Monthly Archives: December 2013

Women as Wives and Workers: Marking Fifty Years of The Feminine Mystique

#FemmysAt50

feminine mystique

(debate.org)

There are some books which make their mark even on people who have never read them, and Betty Friedan’s 1963 feminist work, The Feminine Mystique, is definitely one of them. On Saturday 30th November I went to a great conference at Royal Holloway University of London, marking fifty years of Friedan’s influence and questioning the place of her most famous book today.

And if I’m honest, I actually couldn’t remember if I’d read The Feminine Mystique. I knew what the ‘feminine mystique’ was, and had read masses of feminist work talking about Friedan’s book or drawing from it, but wasn’t sure if I had ever read the original. I didn’t admit this at the conference (imagine!), but it was a running joke that many people have ideas about the book without having read it. Its influence has spread far, but has often been distorted along the way, predictably placing Friedan in the Angry Feminist camp (you know, the one that doesn’t really exist).

So if you aren’t quite sure whether you’ve read it either, the feminine mystique is Friedan’s identification of ‘the problem that has no name’: the frustration and dissatisfaction of the 1950s housewife, trapped in the domestic with her identity disappearing into that of her husband and family, and unable to speak out because the role of wife and mother has been so idolised and mystified that it is the only acceptable role for a woman to play. 1950s adverts for household products provide the best illustration of this, painting a picture of the beautiful, demure and capable housewife finding the deepest satisfaction in a new vacuum cleaner.

vacuum

(copenhagenize.com)

I won’t attempt a full review of the Royal Holloway conference because I couldn’t do justice to all the insightful papers and discussions, so instead I’ll talk a bit about the reception of The Feminine Mystique, and beauty, since that’s my particular hobby horse.

For decades now, Friedan’s book has been criticised for failing to address anyone but the American middle classes – after all, working class women tend not to have the luxury of getting bored at home. Alice Lilly’s conference paper highlighted how working-class US mothers in the Aid to Families with Dependent Children Programme have been forced, throughout the 20th century, from a financially unfeasible housewife role to an equally impossible working mother role, their income dependent on changing ideals and political machinations. From a different perspective, Caitríona Beaumont fleshed out the 1950s housewife image by detailing the range of community and political work done by women in organisations like the Women’s Institute. Gwen Jordan discussed how even Friedan’s friends and contemporaries in the upper-class neighbourhoods of her hometown Peoria didn’t identify with the housewife Friedan described – an image that Friedan herself didn’t fit either, active as she was in all kinds of work beyond the home.

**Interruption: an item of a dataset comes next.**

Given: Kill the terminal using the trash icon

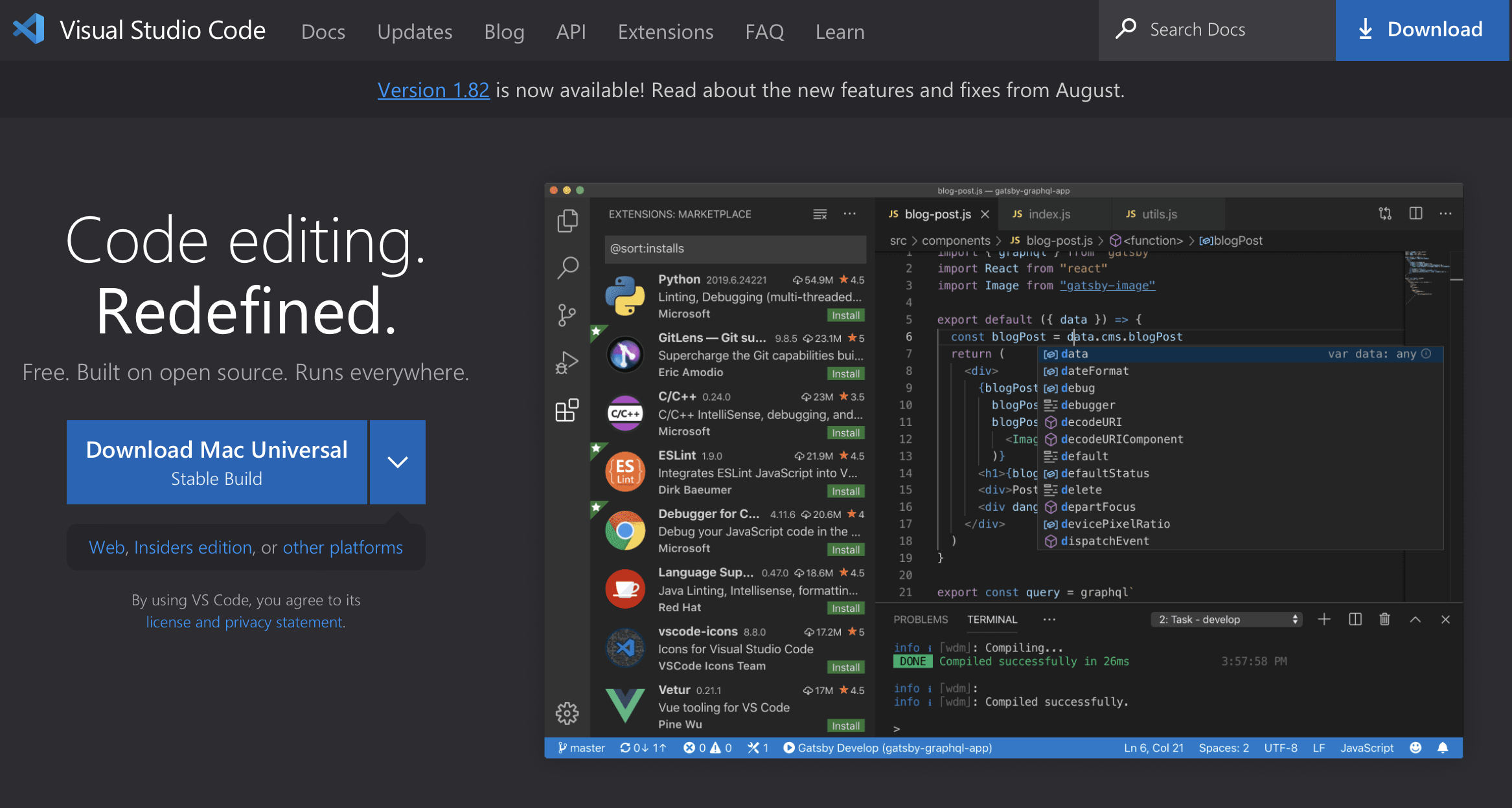Looking at the screenshot, I should pos(1384,619).
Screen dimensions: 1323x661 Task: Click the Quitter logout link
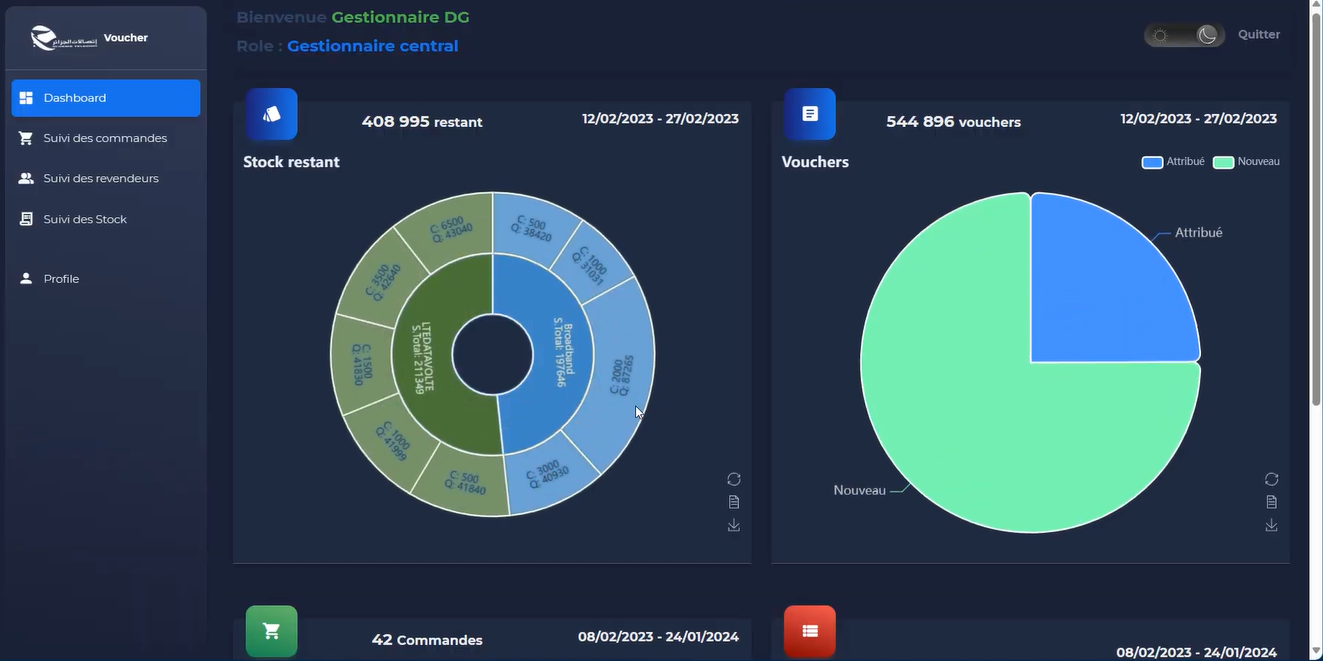tap(1259, 34)
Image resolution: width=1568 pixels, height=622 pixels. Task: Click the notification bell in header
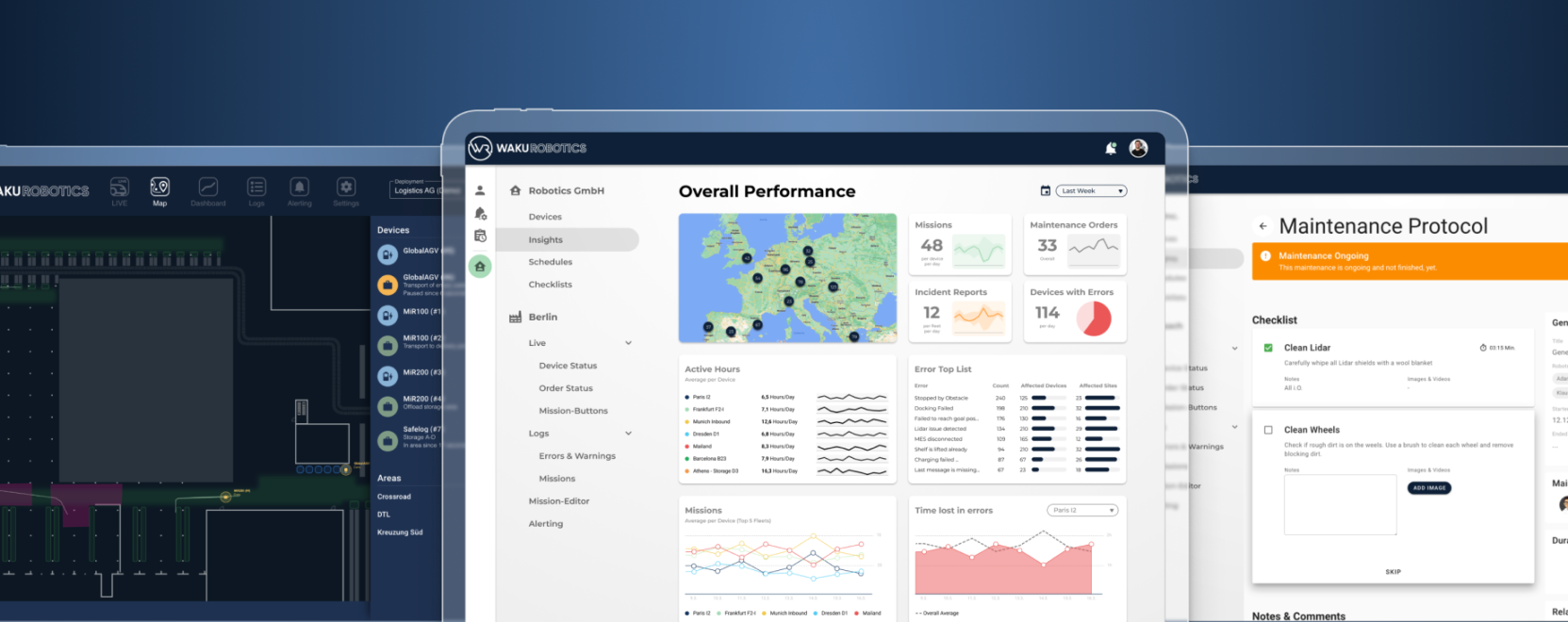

I think it’s generally accepted that Friedan’s concept of the feminine mystique was important in articulating gender issues that simply didn’t get airtime, and that it would have been difficult to include the huge range of women’s experiences under one banner. What The Feminine Mystique did make clear was that women needed to be able to work, for the sake of themselves and their families, and that the traditional structure of paid work just didn’t accommodate people who might take time off to have children and then have to look after them. We still have that problem.

Another problem we still have is the mystification of certain ideals of womanhood. Household products are still advertised to women, and the perfect wife and mother who can raise kids, keep her home exquisite, please her husband and now have a career too, is still an ideal whose pressure is felt everywhere. And that perfect woman is very much expected to be slim, sexy and fully made-up even after all the kids and the work. Naomi Wolf’s 1991 book The Beauty Myth made an instant impact with its updated understanding of feminine ideals, and the way that women can be kept under control and fleeced of their cash by the pressure to be beautiful, and I won’t be surprised if there is a conference marking the 50th anniversary of that book. I suspect it will remain as controversial and influential, even among those who haven’t read it, as The Feminine Mystique.

beauty myth

(en.wikipedia.org)

What these two books have in common is the idea of mystification, and how one of the main pressures on women is the fact that they are supposed to live up to an ideal at all. The presence of any ideal is a problem when it becomes a requirement rather than an aspiration. Beauty is central to the feminine ideal we have, similar to the way in which strength is central to ideals of masculinity, but men are not nailed to the cross of their ideal image in quite the same way as women. I don’t think ‘the masculine mystique’ would strike such a chord. Or would it?

The feminine mystique has a slightly different face in 2013 – though not as different as many of us would like – and it is now a problem with many names and few solutions. Discussion at the conference shot out in all kinds of directions, taking in generational conflict in feminism, pink toys, husbands’ surnames and gender segregation in religion. And that is precisely the value of The Feminine Mystique: for all the things it doesn’t address, it still opens up discussion of many problems that need to be named and challenged.

With thanks to the conference organisers, speakers and fellow feminists.